WHAT IS EXPECTED: Reproduce every line of the data below verbatim, leaving out the pictures.
*-*-*
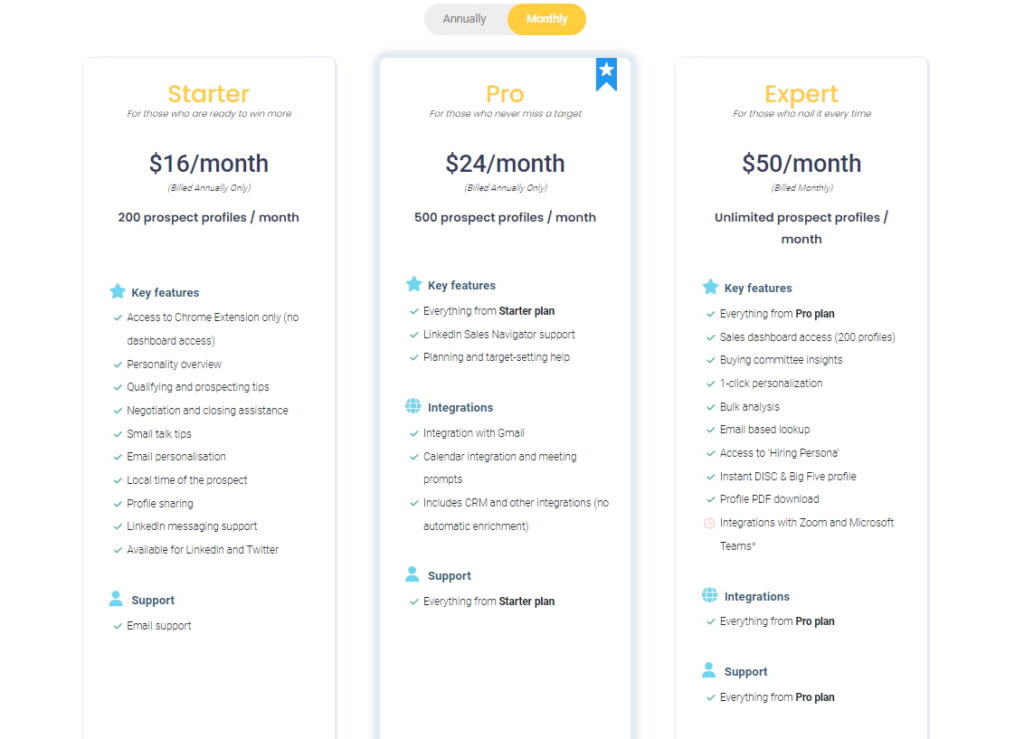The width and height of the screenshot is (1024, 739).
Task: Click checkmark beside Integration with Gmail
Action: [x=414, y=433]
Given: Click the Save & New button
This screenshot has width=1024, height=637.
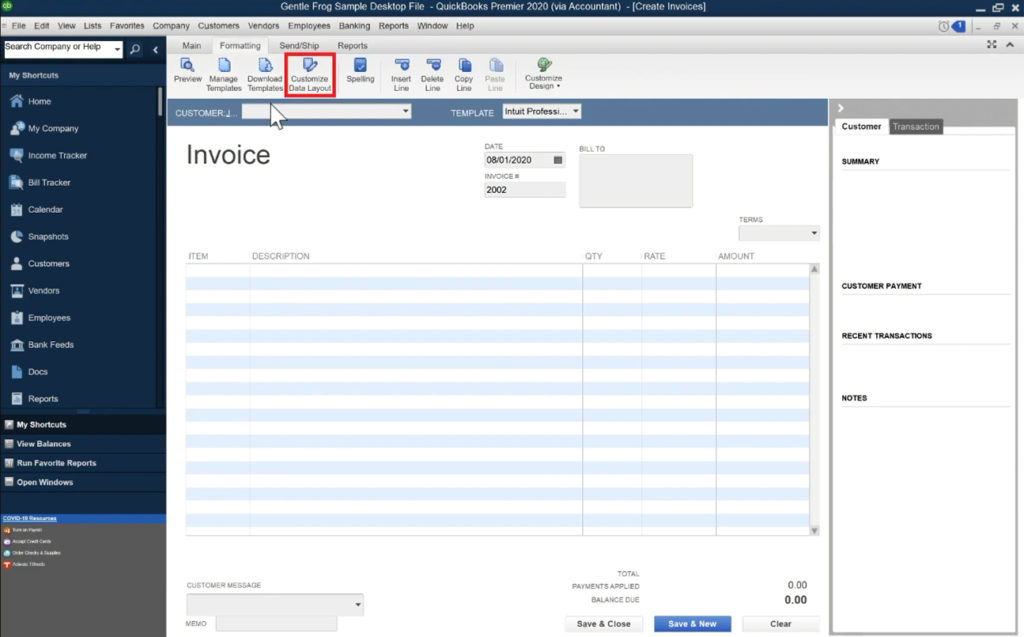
*-*-*
ANSWER TO THIS PROBLEM:
The width and height of the screenshot is (1024, 739).
Task: Click checkmark beside Integration with Gmail
Action: [x=414, y=433]
Given: Click the Save & New button
This screenshot has width=1024, height=637.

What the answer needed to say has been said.